**Source document**
--- START ---

Such assessments fail to fully account for the role of land degradation, biodiversity decline and pesticide impacts of intensive agriculture.

Consider biodiversity, for example. The variety of life on Earth is an incredibly important factor in the health and resilience of ecosystems. But worldwide, it is in decline – insect and bird populations are being decimated, something that has been repeatedly linked to the damaging practices of intensive farming. Organically managed land, however, has been shown to support biodiversity levels around 30 per cent higher than conventionally farmed fields.

It might be argued that the land saved through conventional farming could be reserved for biodiversity and CO₂ absorption. But the relationship between agricultural intensification and reduced deforestation is unclear. In Brazil, for example, agricultural intensification has coincided with more deforestation.

--- END ---

**Data lines**
--- START ---

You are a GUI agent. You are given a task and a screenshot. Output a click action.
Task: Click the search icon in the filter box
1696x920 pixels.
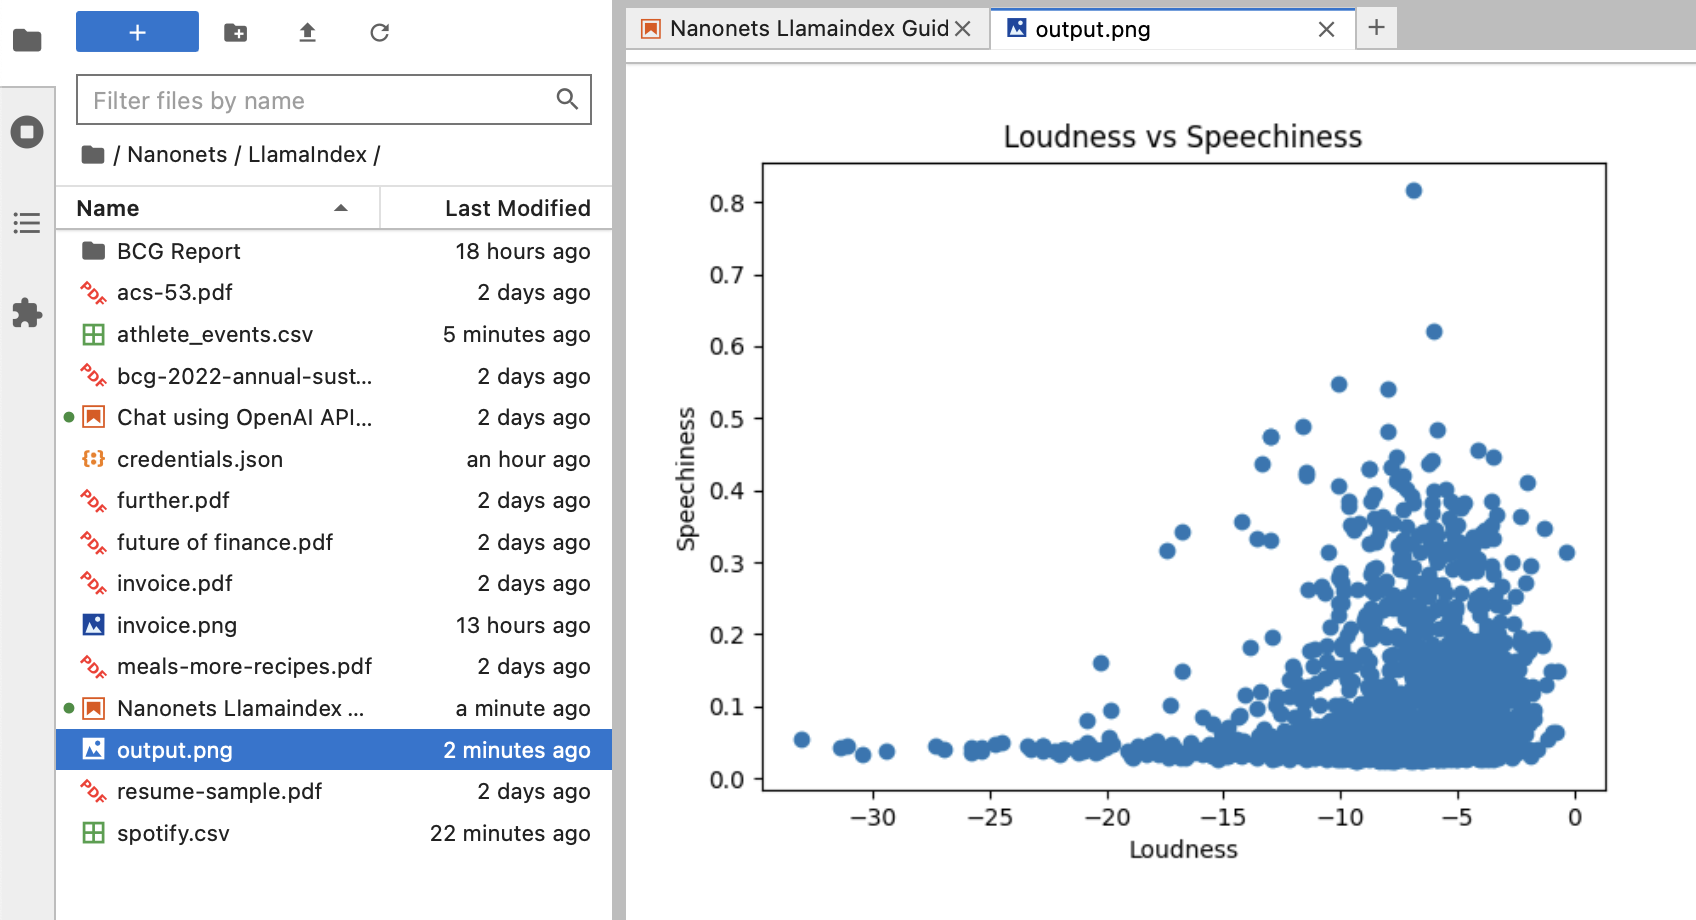pyautogui.click(x=567, y=99)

--- END ---

**Stated task**
From the passage on organic farming and biodiversity, transcribe the part starting with "Such assessments fail" and going on through "conventionally farmed fields.". Ignore the listing; it has nothing to do with what you're asked here.

**Output below**
Such assessments fail to fully account for the role of land degradation, biodiversity decline and pesticide impacts of intensive agriculture.

Consider biodiversity, for example. The variety of life on Earth is an incredibly important factor in the health and resilience of ecosystems. But worldwide, it is in decline – insect and bird populations are being decimated, something that has been repeatedly linked to the damaging practices of intensive farming. Organically managed land, however, has been shown to support biodiversity levels around 30 per cent higher than conventionally farmed fields.